## WORK REQUEST
In the data below, find the line containing "Recruitment (23, 2505)", then set down that line and every later line up to and including the line containing "Culture & Change (23, 2523)", exactly.

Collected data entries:

○ ○ ○ ○ ○

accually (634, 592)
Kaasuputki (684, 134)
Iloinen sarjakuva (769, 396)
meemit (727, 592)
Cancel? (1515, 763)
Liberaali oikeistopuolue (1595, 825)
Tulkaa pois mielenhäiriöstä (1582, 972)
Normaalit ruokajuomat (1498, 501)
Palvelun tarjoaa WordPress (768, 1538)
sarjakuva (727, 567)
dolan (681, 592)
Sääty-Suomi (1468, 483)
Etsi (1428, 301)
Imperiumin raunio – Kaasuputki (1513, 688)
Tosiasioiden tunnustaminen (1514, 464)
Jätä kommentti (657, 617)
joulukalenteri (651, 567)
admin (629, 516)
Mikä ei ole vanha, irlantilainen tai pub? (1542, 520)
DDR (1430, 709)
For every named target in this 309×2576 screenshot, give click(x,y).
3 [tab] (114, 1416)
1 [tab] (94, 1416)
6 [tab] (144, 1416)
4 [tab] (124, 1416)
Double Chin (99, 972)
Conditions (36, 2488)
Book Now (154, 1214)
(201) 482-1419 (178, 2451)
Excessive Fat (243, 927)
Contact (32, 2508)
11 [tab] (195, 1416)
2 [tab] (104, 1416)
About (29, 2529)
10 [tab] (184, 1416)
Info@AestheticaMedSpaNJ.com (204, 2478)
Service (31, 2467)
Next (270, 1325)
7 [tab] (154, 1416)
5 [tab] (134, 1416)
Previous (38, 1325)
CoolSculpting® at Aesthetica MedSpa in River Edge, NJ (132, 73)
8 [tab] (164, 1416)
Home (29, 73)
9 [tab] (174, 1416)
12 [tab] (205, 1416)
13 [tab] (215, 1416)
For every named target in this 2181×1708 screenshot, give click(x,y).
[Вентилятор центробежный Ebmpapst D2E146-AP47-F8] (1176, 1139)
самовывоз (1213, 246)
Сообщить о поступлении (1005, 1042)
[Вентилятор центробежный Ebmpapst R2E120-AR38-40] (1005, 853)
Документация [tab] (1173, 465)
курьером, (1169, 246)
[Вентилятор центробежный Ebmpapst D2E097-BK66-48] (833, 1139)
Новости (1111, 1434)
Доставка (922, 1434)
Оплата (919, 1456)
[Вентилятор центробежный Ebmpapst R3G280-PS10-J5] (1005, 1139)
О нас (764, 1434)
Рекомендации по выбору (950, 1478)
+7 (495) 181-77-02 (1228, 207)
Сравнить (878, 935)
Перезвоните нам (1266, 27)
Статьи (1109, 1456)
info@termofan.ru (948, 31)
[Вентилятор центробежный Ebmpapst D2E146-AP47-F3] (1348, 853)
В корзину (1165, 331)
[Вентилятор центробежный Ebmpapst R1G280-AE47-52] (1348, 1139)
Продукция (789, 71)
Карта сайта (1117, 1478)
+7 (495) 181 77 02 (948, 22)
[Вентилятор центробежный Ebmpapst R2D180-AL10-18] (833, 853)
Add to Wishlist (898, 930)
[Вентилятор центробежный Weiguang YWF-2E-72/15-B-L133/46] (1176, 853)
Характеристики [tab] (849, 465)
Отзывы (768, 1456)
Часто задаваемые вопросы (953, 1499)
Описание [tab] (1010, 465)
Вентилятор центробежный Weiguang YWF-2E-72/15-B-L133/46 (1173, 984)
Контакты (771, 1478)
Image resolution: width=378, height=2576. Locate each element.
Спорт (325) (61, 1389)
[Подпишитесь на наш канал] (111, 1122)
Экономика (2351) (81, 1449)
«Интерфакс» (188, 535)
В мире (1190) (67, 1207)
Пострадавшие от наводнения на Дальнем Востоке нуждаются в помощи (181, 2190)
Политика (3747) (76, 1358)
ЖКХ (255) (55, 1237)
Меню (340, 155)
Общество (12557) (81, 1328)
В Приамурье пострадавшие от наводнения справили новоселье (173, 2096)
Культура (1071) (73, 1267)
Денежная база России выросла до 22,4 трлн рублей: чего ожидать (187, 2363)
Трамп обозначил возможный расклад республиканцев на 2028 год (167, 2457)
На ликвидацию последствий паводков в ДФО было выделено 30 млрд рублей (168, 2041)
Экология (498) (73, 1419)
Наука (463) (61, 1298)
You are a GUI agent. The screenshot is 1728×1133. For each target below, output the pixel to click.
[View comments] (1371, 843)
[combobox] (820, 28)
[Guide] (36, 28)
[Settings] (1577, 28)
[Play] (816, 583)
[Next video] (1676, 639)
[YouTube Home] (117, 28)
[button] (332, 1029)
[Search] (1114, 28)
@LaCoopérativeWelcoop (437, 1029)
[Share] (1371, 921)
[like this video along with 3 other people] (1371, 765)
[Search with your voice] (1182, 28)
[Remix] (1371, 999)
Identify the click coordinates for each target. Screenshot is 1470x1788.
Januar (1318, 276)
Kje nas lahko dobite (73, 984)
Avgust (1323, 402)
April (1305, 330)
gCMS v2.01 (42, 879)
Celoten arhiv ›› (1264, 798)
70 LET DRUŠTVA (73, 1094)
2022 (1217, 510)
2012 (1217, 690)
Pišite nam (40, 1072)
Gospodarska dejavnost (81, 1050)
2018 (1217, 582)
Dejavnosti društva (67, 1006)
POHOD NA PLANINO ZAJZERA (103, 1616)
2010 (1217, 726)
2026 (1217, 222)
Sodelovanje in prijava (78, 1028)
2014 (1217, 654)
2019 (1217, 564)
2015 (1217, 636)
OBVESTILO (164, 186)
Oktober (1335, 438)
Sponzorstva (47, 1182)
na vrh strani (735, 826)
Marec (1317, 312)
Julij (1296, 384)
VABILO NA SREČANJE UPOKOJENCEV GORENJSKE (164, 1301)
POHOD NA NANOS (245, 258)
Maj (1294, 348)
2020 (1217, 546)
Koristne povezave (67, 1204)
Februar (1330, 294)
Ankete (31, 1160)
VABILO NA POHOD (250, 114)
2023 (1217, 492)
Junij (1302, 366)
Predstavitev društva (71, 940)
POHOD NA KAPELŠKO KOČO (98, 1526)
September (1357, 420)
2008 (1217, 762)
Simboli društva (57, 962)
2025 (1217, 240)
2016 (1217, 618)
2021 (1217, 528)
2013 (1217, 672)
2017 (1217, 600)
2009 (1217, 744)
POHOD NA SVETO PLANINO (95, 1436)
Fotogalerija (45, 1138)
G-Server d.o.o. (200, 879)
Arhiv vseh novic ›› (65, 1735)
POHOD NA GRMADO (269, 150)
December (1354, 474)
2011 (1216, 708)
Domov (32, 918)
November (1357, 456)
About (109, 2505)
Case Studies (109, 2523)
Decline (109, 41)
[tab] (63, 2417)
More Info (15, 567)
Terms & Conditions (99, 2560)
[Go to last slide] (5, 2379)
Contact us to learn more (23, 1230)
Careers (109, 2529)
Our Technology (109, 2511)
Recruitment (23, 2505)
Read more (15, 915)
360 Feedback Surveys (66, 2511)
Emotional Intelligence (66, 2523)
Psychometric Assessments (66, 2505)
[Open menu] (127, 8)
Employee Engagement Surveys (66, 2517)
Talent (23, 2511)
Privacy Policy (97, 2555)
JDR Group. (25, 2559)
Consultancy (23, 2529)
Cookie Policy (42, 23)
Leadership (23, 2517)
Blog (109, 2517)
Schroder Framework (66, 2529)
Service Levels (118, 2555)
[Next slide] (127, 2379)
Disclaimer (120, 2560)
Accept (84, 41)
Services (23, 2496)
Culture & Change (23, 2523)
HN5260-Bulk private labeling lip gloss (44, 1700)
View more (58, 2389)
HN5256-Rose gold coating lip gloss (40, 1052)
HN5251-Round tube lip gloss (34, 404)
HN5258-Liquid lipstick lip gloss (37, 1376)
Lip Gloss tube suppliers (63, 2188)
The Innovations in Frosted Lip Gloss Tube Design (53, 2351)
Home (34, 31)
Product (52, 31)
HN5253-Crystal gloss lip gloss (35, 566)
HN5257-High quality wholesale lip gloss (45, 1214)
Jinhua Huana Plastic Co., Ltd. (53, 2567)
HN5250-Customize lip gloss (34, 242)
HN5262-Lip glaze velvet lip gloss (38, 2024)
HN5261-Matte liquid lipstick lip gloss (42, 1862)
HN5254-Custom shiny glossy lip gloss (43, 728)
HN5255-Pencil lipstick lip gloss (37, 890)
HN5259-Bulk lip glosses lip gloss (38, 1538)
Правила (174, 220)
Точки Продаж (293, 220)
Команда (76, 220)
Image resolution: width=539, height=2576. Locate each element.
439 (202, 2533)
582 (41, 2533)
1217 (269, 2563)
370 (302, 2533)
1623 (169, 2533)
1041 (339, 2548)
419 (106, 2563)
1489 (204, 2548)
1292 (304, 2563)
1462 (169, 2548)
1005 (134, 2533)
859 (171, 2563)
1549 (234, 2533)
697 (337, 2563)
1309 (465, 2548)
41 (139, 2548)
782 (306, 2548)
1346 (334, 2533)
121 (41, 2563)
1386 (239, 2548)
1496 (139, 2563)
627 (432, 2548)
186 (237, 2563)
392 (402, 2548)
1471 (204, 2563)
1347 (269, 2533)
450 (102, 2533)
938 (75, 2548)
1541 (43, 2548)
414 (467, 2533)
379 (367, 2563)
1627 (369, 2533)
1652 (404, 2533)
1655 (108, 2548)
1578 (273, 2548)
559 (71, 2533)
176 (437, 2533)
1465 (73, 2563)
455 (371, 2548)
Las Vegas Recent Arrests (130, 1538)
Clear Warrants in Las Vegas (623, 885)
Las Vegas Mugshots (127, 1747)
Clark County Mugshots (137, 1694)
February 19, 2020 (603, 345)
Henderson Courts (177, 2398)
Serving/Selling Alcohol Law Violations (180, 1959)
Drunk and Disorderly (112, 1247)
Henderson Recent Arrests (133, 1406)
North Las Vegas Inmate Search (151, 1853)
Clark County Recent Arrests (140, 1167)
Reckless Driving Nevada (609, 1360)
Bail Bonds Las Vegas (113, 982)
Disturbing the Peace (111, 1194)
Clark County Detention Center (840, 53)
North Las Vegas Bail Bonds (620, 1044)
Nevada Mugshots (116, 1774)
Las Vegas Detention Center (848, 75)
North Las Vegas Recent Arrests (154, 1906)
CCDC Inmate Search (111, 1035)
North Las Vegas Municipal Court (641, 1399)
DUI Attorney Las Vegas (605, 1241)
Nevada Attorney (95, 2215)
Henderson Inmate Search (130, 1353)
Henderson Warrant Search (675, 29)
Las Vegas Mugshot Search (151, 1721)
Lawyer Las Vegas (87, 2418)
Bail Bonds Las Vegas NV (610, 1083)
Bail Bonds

○ ○ ○ ○ ○

## SOLUTION FOR THIS PROBLEM
Recruitment (23, 2505)
Read more (15, 915)
360 Feedback Surveys (66, 2511)
Emotional Intelligence (66, 2523)
Psychometric Assessments (66, 2505)
[Open menu] (127, 8)
Employee Engagement Surveys (66, 2517)
Talent (23, 2511)
Privacy Policy (97, 2555)
JDR Group. (25, 2559)
Consultancy (23, 2529)
Cookie Policy (42, 23)
Leadership (23, 2517)
Blog (109, 2517)
Schroder Framework (66, 2529)
Service Levels (118, 2555)
[Next slide] (127, 2379)
Disclaimer (120, 2560)
Accept (84, 41)
Services (23, 2496)
Culture & Change (23, 2523)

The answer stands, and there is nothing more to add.